K. M. Shaji (born 22 December 1971) is an Indian politician belonging to the Indian Union Muslim League. He is the president of Muslim Youth League in Kerala, a secretariat member of the League, and the treasurer of the Muslim League parliamentary party.

He was disqualified as an MLA by the High Court of Kerala on 9 November 2018 on allegations of communalizing the 2016 assembly election held in the Azhikode assembly constituency, which was later stayed by the Supreme Court of India.

Personal life 
Son of Shri K.M. Beeran Kutty and Smt. P.C. Aysha Kutty; born at Kaniyambetta. He was married to Smt. Asha K.M and the couple have one daughter and two sons. He had done Pre-Degree and B.B.A. (not completed).

Political career
He was School leader of G.H.S. Kaniyambetta,  Chairman of Calicut University Union. He had been elected as  Vice President and President, Kaniyambetta Grama Panchayat. He was the secretary and president of State Youth League.

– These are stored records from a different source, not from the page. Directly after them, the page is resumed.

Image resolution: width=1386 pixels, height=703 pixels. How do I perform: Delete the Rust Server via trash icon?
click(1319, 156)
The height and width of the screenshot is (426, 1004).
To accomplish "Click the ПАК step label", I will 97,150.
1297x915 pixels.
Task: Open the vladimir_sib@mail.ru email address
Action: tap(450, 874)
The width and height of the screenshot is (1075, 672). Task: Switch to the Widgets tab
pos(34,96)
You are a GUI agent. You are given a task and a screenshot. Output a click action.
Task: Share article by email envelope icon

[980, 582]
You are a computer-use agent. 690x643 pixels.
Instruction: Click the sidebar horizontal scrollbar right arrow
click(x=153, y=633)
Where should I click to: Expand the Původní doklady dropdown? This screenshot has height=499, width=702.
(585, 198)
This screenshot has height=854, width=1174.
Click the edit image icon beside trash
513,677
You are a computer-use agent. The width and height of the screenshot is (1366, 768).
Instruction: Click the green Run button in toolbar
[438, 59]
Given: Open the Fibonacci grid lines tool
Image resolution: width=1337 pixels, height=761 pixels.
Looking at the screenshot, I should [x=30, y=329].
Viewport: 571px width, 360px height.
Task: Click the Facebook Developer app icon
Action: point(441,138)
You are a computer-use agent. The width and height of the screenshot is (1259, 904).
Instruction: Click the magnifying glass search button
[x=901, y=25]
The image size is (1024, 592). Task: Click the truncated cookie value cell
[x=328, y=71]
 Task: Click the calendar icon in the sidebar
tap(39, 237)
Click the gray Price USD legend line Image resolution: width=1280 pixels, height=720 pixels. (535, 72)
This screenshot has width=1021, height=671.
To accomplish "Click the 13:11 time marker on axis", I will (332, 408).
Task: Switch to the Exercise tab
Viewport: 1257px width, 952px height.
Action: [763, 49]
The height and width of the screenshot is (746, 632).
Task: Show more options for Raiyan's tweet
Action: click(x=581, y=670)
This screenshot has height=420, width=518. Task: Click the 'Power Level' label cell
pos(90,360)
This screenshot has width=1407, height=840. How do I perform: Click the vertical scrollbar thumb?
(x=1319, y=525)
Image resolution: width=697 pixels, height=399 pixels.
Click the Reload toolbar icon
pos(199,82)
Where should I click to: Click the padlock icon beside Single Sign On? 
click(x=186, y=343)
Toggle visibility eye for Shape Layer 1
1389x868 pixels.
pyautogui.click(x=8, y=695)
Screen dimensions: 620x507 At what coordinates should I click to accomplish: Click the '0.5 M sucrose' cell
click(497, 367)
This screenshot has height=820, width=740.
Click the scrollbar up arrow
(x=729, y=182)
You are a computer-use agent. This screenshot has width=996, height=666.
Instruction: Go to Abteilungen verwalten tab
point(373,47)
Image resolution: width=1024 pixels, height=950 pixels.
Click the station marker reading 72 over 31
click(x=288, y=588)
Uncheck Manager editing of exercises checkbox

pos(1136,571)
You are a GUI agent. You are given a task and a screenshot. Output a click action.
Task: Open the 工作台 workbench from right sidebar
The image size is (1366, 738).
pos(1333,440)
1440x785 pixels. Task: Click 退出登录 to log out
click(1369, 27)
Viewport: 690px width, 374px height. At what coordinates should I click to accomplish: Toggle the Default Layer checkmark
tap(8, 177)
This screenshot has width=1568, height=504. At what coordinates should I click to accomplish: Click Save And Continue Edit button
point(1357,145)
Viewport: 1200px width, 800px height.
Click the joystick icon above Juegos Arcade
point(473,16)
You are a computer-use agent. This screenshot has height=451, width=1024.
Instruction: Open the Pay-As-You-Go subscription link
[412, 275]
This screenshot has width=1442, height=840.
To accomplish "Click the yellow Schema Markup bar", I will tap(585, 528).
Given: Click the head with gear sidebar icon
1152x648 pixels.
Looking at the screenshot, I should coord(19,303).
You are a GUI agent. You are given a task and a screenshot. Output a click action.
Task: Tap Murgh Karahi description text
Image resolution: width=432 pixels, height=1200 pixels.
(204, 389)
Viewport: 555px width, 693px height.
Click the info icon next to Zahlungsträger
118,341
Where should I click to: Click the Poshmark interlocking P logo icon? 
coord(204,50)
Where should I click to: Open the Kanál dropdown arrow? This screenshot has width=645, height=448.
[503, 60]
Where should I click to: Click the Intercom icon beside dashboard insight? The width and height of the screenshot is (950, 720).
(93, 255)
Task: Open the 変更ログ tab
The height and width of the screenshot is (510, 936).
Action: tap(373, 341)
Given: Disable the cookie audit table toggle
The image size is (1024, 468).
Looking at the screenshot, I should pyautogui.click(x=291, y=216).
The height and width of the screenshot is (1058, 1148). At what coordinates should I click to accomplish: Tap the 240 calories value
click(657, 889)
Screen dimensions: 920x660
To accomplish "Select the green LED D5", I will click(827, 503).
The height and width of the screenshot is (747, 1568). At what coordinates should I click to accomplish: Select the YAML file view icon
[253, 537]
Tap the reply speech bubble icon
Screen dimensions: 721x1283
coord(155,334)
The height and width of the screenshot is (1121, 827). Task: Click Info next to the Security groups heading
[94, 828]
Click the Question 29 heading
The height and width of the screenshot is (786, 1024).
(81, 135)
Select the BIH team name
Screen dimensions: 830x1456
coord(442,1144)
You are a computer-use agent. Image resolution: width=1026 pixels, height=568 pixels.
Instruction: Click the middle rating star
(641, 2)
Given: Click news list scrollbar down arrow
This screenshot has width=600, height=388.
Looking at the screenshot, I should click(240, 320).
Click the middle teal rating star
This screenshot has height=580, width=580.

He contested the 2006 general assembly election from Eravipuram constituency in Kollam and lost to A. A. Aziz of RSP. K M Shaji was alleged on Plus Two Bribery Case. Later in 2021 Kerala Assembly Election he lost to K V Sumesh of the CPIM with a margin of 6141 votes. As of 2021, he is neither a MLA, nor a panchayath member.

Assembly election candidature history

Vigilance Raid 
The Vigilance and Anti-Corruption Bureau (VACB) has seized Rs 50 lakh in a raid conducted on 12 April 2021, Monday at his house at Manal, near Azhikode in Kannur.

The vigilance team conducted raids simultaneously at his houses at Kannur and Kozhikode for allegedly amassing assets disproportionate to his known sources of income. The raid was conducted by the vigilance team from Kozhikode.

A court here in November last had ordered a Vigilance probe against the Azhikode MLA on allegations that he amassed assets disproportionate to his known sources of income.

The court's direction came on a petition by the social worker and lawyer M R Hareesh alleging that Shaji had amassed wealth disproportionate to his known sources of income and had received funds from abroad, misusing his official powers.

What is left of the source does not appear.